Me preocupan nuestros jóvenes, lo digo como psicólogo y como padre. Creo que no los estamos acompañando como ellos necesitan, sin darnos cuenta estamos dejándolos un poquito solos. Los adolescentes de hoy no son distintos a los de hace 30 años, pero sí cambió el contexto y la forma de entenderlos.
Estos jóvenes son el resultado de una generación de padres y madres amorosamente tibios con enormes dificultades para poner límites por ser hijos de los “padres de cejas levantadas” (sólo mirando el semblante con ese ademán ya sabían lo que tenían que hacer). Ahora ellos ya tienen hijos y sufren el sentimiento de culpa por haber sido criados de esa manera, lo que los empuja a ser mucho más flexibles, contemplativos y con una distorsión en cuanto a los límites.
El límite es amor, cuidado, no castigo ni penitencia. Cuando esto falta los estamos dejando desvalidos para entrar al mundo de los adultos y eso deriva en trastornos de ansiedad, depresiones, consumo de alcohol y sustancias, tecnología en exceso, pantallas, apuestas online, shots de dopamina, sexualidad temprana, ideación suicida y suicidios consumados.
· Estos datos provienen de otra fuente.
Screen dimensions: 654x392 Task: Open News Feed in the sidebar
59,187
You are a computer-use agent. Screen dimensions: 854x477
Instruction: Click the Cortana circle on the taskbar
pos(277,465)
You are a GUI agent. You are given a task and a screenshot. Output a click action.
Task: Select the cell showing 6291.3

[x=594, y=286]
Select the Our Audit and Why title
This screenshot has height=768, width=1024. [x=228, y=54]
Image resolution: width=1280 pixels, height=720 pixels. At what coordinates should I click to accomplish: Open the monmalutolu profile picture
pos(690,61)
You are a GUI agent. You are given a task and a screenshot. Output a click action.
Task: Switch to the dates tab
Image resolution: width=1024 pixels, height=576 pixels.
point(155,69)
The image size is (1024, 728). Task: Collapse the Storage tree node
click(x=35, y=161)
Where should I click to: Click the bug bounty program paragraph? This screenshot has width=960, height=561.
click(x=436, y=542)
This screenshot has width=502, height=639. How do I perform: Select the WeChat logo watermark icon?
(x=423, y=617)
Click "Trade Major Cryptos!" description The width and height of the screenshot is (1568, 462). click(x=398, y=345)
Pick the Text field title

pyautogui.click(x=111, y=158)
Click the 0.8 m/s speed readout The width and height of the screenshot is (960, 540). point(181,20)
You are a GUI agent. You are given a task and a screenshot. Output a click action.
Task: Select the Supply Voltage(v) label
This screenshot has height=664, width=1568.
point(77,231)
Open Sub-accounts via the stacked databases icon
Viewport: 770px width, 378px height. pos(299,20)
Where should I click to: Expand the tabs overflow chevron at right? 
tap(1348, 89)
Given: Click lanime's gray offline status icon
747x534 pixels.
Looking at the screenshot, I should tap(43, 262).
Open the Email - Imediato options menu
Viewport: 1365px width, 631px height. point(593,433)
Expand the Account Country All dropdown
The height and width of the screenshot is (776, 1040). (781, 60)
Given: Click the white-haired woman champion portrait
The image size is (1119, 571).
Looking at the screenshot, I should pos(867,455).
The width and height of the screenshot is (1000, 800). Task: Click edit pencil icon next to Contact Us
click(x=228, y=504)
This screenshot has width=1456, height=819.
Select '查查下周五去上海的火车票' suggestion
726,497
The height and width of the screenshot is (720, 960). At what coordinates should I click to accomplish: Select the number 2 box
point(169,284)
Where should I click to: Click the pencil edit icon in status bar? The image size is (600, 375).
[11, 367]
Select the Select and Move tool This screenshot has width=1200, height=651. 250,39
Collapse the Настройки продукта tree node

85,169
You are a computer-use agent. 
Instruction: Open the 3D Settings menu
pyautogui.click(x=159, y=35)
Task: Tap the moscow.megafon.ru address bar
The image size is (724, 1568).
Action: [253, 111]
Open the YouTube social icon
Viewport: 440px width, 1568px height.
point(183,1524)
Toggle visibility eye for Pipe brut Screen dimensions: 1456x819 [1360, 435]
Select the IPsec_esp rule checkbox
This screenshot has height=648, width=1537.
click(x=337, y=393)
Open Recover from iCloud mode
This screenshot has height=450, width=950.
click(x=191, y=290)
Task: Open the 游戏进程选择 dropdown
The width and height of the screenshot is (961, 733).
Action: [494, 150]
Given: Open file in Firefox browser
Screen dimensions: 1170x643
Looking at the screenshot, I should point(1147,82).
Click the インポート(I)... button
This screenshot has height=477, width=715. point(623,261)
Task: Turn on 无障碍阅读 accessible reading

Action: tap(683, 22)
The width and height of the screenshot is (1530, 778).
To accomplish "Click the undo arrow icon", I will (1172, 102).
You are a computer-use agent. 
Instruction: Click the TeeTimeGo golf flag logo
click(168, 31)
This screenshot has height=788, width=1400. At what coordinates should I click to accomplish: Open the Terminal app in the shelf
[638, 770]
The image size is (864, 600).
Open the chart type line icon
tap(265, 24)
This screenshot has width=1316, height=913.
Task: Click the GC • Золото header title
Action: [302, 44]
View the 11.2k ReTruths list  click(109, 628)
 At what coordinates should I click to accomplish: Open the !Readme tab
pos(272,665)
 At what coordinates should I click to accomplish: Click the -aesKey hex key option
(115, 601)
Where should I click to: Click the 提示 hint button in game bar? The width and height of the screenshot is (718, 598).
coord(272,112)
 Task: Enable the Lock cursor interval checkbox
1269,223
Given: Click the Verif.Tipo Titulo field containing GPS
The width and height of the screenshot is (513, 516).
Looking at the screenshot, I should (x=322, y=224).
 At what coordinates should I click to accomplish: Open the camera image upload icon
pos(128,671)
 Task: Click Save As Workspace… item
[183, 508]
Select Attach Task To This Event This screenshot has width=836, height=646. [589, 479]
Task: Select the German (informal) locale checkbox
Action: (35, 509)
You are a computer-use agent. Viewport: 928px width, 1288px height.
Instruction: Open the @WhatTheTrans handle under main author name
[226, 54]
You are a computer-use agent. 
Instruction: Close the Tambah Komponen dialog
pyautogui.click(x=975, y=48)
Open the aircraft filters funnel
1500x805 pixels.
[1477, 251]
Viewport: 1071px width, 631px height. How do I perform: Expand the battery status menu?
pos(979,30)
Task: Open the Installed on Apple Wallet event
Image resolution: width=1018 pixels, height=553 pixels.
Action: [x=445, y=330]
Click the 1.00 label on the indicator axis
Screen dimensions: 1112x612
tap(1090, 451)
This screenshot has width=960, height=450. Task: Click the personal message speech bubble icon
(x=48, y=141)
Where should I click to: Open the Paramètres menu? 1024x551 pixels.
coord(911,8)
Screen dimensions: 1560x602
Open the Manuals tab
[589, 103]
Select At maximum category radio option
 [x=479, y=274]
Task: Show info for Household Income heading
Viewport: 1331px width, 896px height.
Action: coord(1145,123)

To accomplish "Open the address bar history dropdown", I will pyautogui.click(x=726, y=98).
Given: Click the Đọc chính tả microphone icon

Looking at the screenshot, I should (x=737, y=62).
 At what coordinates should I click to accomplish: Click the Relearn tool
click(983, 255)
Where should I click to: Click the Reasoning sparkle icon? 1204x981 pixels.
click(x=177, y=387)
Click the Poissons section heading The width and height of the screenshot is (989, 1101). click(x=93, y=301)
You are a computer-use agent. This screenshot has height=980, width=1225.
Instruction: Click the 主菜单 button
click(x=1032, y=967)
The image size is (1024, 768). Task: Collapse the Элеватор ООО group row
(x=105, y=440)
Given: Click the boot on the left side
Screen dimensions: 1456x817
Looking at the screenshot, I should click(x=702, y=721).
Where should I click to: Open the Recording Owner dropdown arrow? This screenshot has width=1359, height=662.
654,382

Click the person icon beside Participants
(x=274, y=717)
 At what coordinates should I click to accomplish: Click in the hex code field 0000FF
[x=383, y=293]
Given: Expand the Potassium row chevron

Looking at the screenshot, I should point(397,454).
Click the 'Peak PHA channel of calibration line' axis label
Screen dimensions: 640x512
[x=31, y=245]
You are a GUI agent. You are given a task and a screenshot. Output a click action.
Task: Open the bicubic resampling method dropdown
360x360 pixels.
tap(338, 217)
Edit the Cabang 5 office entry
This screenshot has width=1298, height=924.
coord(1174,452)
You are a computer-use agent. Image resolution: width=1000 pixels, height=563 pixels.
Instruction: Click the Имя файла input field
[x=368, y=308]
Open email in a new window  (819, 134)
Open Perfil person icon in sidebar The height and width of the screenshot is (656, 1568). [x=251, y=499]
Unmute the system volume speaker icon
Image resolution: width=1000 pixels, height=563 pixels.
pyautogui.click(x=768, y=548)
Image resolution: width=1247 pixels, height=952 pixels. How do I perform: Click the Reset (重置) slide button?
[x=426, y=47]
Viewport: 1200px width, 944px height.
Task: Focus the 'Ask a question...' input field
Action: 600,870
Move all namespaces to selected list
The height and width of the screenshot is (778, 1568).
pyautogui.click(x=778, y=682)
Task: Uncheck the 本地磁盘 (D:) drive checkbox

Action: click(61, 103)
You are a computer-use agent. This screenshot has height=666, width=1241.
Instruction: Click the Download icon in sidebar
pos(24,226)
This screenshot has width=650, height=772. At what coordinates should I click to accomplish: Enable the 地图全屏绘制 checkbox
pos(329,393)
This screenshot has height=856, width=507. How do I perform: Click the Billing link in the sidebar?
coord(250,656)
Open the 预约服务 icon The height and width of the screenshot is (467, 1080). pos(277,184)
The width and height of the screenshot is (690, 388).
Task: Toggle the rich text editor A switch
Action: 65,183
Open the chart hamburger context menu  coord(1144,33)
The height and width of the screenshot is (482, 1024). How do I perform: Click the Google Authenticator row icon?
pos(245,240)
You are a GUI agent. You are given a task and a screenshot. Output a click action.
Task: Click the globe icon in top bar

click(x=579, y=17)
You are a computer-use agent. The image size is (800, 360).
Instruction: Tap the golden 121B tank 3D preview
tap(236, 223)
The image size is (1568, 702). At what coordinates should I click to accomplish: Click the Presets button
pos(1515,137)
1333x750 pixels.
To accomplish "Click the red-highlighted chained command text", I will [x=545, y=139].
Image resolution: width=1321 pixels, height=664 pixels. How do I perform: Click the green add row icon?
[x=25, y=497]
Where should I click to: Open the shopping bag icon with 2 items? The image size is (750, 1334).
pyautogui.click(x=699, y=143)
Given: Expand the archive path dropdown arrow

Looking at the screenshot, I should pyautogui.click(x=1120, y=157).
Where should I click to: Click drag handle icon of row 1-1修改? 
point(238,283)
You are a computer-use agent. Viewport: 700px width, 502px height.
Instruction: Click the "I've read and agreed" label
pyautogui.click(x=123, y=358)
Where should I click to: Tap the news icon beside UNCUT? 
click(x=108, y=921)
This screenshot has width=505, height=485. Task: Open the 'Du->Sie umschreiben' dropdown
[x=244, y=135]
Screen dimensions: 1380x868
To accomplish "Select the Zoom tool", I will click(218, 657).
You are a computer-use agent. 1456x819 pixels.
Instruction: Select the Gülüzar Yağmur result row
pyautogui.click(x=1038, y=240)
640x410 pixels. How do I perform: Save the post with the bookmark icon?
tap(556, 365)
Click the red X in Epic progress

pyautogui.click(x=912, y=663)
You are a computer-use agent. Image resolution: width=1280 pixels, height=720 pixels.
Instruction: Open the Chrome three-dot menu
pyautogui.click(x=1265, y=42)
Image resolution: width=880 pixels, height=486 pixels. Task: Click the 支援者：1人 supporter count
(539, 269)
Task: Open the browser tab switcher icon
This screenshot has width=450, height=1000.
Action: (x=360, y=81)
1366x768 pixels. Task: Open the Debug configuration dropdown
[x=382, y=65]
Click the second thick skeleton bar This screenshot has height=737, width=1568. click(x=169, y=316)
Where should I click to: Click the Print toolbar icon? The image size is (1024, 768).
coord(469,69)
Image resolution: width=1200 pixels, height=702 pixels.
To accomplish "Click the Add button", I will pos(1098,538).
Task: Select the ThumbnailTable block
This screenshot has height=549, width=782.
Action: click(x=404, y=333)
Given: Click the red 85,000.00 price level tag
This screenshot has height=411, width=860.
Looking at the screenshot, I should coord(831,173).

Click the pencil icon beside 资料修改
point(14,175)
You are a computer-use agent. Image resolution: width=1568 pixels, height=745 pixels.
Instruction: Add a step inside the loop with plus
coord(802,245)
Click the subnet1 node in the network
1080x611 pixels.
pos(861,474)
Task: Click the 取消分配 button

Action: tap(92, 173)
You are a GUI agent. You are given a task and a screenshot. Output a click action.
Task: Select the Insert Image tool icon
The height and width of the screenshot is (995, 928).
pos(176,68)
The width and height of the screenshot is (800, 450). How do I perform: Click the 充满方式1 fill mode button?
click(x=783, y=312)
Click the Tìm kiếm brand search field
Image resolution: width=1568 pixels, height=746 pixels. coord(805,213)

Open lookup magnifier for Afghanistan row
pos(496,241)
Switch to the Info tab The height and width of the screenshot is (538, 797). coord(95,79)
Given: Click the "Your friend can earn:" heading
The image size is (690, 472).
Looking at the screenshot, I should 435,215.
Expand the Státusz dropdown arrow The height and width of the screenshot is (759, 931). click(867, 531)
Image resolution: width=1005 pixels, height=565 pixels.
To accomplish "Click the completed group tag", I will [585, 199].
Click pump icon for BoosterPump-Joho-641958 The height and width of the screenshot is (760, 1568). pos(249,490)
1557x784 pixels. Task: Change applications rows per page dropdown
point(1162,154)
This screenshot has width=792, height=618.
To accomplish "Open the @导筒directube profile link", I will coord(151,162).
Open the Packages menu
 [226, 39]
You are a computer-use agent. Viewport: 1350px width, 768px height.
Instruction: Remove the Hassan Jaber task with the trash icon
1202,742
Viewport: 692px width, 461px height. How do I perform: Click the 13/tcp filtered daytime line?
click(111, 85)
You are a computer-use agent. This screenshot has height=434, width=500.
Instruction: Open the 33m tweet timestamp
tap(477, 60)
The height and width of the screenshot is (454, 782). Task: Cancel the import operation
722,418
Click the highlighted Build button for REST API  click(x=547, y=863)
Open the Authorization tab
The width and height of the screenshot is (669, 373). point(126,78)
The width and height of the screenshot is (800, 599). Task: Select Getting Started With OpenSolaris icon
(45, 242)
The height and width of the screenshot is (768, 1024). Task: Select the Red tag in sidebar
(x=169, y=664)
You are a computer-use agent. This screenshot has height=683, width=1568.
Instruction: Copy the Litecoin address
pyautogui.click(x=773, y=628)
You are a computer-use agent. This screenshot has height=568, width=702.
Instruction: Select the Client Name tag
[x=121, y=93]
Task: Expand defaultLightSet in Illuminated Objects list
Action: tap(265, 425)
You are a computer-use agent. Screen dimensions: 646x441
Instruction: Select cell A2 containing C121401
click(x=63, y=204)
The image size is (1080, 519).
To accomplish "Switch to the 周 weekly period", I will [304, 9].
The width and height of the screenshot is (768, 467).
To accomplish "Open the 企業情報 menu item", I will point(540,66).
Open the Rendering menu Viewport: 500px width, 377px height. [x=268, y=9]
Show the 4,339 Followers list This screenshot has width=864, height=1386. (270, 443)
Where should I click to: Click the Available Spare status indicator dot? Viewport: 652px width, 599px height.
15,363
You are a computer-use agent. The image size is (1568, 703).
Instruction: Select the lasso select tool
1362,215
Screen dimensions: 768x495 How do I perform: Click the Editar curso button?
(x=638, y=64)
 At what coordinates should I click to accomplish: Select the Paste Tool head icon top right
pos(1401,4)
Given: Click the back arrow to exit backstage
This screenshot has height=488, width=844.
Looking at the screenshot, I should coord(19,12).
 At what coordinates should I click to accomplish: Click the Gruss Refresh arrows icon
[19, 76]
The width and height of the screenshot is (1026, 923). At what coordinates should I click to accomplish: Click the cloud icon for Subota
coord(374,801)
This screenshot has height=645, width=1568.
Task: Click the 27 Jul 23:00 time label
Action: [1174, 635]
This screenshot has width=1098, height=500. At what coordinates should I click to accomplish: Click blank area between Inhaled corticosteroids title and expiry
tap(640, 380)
Quiero decir como idea principal que los tiempos cambiaron, pero la esencia es la misma. Nuestros jóvenes nos necesitan firmes y amorosos. La ropa de grandes todavía no les va, la de pequeños ya está en el ropero y precisan exactamente lo mismo que los jóvenes de hace décadas, herramientas claves para salir al mundo adulto. Gestión de emociones, umbral de frustración, sentido de la responsabilidad, capacidad de decisión y amor propio en cantidad suficiente, ni excesivo ni deficitario.
El adolescente se siente inmortal. El adolescente por definición no mide riesgos, por eso vive muchas veces al filo de la cornisa. No dimensiona su accionar: alcohol, sustancias psicoactivas para demostrar a sus pares que es “vivo”, hipererotización precoz, etc. Lo que principalmente hace el adolescente es desafiar, ese es su “trabajo”. Los hijos vienen al mundo a ponernos en jaque, esa es su función y la nuestra es cuidarlos.
El ser humano se debate siempre entre principio de placer y principio de realidad. Esto es, lo que deseamos y lo que tenemos que hacer. Las cosas no son como queremos y la adultez es parte de eso. Tenemos que elegir, si seguimos funcionando como una sociedad infantil o damos el paso y crecemos. Digo, si la conciencia moral y el deber ser de los adolescentes no es suficiente entonces ahí debemos estar los padres para regular. Así de sencillo, así de complejo.
Los padres y madres precisan armar redes, salir de la perplejidad y tomar riendas amorosamente firmes en estos tiempos. Hay que salir de la trampa del “todos lo hacen”. Y para eso necesitamos responsabilidad individual, coherencia de cada familia y cada casa, la no negociación con la salud, el compromiso y la responsabilidad social.
Redes que incluyan a un Estado que tome partido por la salud mental de los jóvenes regulando la venta de alcohol a menores como prohibición efectiva, campañas que adviertan sobre el impacto de la marihuana que intensifica la apatía propia de la adolescencia y con riesgo de cuadros como la psicosis tóxica. Estrategias claras para prevenir el juego ilegal, porque es en esas plataformas donde los menores tienen acceso a iniciar el camino de las apuestas, con el riesgo de convertirse en ludópatas. Los padres y los hijos tienen que saber que los menores de 18 años no deben apostar y conocer las consecuencias en el plano físico y mental.
La salud mental de los jóvenes está gritando “ocúpense de mí” y no estamos a la altura de las circunstancias. Primero debemos entender eso nosotros, los padres, para enseñárselo a nuestros hijos. Los invito a tomar nuevamente las riendas de la crianza porque les aseguro que, aunque parezca que nada cambia, si ustedes cambian, todo cambia.